**EXERCISE TASK:**
Reproduce the material below, swapping each "computer-use agent" for "desktop assistant" and leaving everything else unchanged.

— begin STORED DATA —

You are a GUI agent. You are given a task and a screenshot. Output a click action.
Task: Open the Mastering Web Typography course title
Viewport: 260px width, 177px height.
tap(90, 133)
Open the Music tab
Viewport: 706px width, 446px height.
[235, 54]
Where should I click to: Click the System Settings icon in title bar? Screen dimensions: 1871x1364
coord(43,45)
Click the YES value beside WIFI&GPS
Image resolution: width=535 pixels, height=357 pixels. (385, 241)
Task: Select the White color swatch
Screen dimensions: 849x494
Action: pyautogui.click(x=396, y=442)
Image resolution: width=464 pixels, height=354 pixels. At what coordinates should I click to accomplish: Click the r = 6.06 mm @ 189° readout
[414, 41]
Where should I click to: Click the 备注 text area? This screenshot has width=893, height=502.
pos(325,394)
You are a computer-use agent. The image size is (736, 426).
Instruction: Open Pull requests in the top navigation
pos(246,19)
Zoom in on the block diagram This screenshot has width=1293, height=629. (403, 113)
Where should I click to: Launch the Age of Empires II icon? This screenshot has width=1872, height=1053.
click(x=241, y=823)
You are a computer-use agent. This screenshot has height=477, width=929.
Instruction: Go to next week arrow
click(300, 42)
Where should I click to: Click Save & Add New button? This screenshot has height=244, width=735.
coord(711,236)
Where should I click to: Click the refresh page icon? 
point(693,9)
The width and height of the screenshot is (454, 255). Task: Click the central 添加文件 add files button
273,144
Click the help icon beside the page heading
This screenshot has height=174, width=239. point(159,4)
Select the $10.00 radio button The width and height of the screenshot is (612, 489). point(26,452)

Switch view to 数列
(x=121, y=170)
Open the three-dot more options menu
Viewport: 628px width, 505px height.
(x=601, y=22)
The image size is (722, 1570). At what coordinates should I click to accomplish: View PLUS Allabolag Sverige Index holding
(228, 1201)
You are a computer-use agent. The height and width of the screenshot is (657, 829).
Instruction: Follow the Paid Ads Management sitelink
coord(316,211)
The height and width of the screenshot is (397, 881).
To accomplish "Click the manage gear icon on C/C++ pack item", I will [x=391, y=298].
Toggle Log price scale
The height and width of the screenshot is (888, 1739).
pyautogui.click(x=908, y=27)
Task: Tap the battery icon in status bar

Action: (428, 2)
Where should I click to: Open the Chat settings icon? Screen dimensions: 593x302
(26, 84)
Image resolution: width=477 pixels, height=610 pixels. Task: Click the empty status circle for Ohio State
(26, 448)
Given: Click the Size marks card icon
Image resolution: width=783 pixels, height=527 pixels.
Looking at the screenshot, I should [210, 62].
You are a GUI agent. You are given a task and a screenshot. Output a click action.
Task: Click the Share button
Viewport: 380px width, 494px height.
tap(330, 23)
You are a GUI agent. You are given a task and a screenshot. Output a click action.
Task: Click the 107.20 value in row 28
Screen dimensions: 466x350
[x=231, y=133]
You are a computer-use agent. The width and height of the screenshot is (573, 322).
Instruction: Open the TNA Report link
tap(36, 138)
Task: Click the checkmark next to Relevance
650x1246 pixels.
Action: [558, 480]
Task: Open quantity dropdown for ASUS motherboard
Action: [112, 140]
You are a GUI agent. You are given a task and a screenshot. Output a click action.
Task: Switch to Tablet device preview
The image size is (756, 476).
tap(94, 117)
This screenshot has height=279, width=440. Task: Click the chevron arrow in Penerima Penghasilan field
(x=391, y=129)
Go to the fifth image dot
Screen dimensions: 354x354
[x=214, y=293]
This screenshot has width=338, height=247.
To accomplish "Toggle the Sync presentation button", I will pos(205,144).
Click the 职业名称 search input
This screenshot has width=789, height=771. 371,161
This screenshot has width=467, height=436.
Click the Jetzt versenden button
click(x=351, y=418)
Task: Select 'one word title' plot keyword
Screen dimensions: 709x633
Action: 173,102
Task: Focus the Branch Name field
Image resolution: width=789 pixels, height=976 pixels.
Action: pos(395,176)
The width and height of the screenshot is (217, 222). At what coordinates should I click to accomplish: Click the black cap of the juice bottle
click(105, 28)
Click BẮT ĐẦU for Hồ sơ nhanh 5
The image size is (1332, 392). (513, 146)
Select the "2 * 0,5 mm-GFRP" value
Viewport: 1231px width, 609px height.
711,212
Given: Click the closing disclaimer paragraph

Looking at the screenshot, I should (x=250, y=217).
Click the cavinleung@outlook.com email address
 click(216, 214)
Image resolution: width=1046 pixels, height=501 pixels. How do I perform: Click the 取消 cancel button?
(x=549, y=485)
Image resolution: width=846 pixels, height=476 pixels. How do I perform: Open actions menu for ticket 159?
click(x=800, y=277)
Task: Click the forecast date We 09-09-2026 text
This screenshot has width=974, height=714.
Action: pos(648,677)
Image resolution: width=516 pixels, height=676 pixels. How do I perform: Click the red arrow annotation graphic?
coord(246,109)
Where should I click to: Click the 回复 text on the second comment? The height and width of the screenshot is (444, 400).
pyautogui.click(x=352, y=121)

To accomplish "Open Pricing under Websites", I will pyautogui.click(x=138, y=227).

— end STORED DATA —

**THE COMPLETED TASK:**
You are a GUI agent. You are given a task and a screenshot. Output a click action.
Task: Open the Mastering Web Typography course title
Viewport: 260px width, 177px height.
tap(90, 133)
Open the Music tab
Viewport: 706px width, 446px height.
[235, 54]
Where should I click to: Click the System Settings icon in title bar? Screen dimensions: 1871x1364
coord(43,45)
Click the YES value beside WIFI&GPS
Image resolution: width=535 pixels, height=357 pixels. (385, 241)
Task: Select the White color swatch
Screen dimensions: 849x494
Action: pyautogui.click(x=396, y=442)
Image resolution: width=464 pixels, height=354 pixels. At what coordinates should I click to accomplish: Click the r = 6.06 mm @ 189° readout
[414, 41]
Where should I click to: Click the 备注 text area? This screenshot has width=893, height=502.
pos(325,394)
You are a desktop assistant. The image size is (736, 426).
Instruction: Open Pull requests in the top navigation
pos(246,19)
Zoom in on the block diagram This screenshot has width=1293, height=629. (403, 113)
Where should I click to: Launch the Age of Empires II icon? This screenshot has width=1872, height=1053.
click(x=241, y=823)
You are a desktop assistant. This screenshot has height=477, width=929.
Instruction: Go to next week arrow
click(300, 42)
Where should I click to: Click Save & Add New button? This screenshot has height=244, width=735.
coord(711,236)
Where should I click to: Click the refresh page icon? 
point(693,9)
The width and height of the screenshot is (454, 255). Task: Click the central 添加文件 add files button
273,144
Click the help icon beside the page heading
This screenshot has height=174, width=239. point(159,4)
Select the $10.00 radio button The width and height of the screenshot is (612, 489). point(26,452)

Switch view to 数列
(x=121, y=170)
Open the three-dot more options menu
Viewport: 628px width, 505px height.
(x=601, y=22)
The image size is (722, 1570). At what coordinates should I click to accomplish: View PLUS Allabolag Sverige Index holding
(228, 1201)
You are a desktop assistant. The height and width of the screenshot is (657, 829).
Instruction: Follow the Paid Ads Management sitelink
coord(316,211)
The height and width of the screenshot is (397, 881).
To accomplish "Click the manage gear icon on C/C++ pack item", I will [x=391, y=298].
Toggle Log price scale
The height and width of the screenshot is (888, 1739).
pyautogui.click(x=908, y=27)
Task: Tap the battery icon in status bar

Action: (428, 2)
Where should I click to: Open the Chat settings icon? Screen dimensions: 593x302
(26, 84)
Image resolution: width=477 pixels, height=610 pixels. Task: Click the empty status circle for Ohio State
(26, 448)
Given: Click the Size marks card icon
Image resolution: width=783 pixels, height=527 pixels.
Looking at the screenshot, I should [210, 62].
You are a GUI agent. You are given a task and a screenshot. Output a click action.
Task: Click the Share button
Viewport: 380px width, 494px height.
tap(330, 23)
You are a GUI agent. You are given a task and a screenshot. Output a click action.
Task: Click the 107.20 value in row 28
Screen dimensions: 466x350
[x=231, y=133]
You are a desktop assistant. The width and height of the screenshot is (573, 322).
Instruction: Open the TNA Report link
tap(36, 138)
Task: Click the checkmark next to Relevance
650x1246 pixels.
Action: [558, 480]
Task: Open quantity dropdown for ASUS motherboard
Action: [112, 140]
You are a GUI agent. You are given a task and a screenshot. Output a click action.
Task: Switch to Tablet device preview
The image size is (756, 476).
tap(94, 117)
This screenshot has height=279, width=440. Task: Click the chevron arrow in Penerima Penghasilan field
(x=391, y=129)
Go to the fifth image dot
Screen dimensions: 354x354
[x=214, y=293]
This screenshot has width=338, height=247.
To accomplish "Toggle the Sync presentation button", I will pos(205,144).
Click the 职业名称 search input
This screenshot has width=789, height=771. 371,161
This screenshot has width=467, height=436.
Click the Jetzt versenden button
click(x=351, y=418)
Task: Select 'one word title' plot keyword
Screen dimensions: 709x633
Action: 173,102
Task: Focus the Branch Name field
Image resolution: width=789 pixels, height=976 pixels.
Action: pos(395,176)
The width and height of the screenshot is (217, 222). At what coordinates should I click to accomplish: Click the black cap of the juice bottle
click(105, 28)
Click BẮT ĐẦU for Hồ sơ nhanh 5
The image size is (1332, 392). (513, 146)
Select the "2 * 0,5 mm-GFRP" value
Viewport: 1231px width, 609px height.
711,212
Given: Click the closing disclaimer paragraph

Looking at the screenshot, I should (x=250, y=217).
Click the cavinleung@outlook.com email address
 click(216, 214)
Image resolution: width=1046 pixels, height=501 pixels. How do I perform: Click the 取消 cancel button?
(x=549, y=485)
Image resolution: width=846 pixels, height=476 pixels. How do I perform: Open actions menu for ticket 159?
click(x=800, y=277)
Task: Click the forecast date We 09-09-2026 text
This screenshot has width=974, height=714.
Action: pos(648,677)
Image resolution: width=516 pixels, height=676 pixels. How do I perform: Click the red arrow annotation graphic?
coord(246,109)
Where should I click to: Click the 回复 text on the second comment? The height and width of the screenshot is (444, 400).
pyautogui.click(x=352, y=121)

To accomplish "Open Pricing under Websites", I will pyautogui.click(x=138, y=227).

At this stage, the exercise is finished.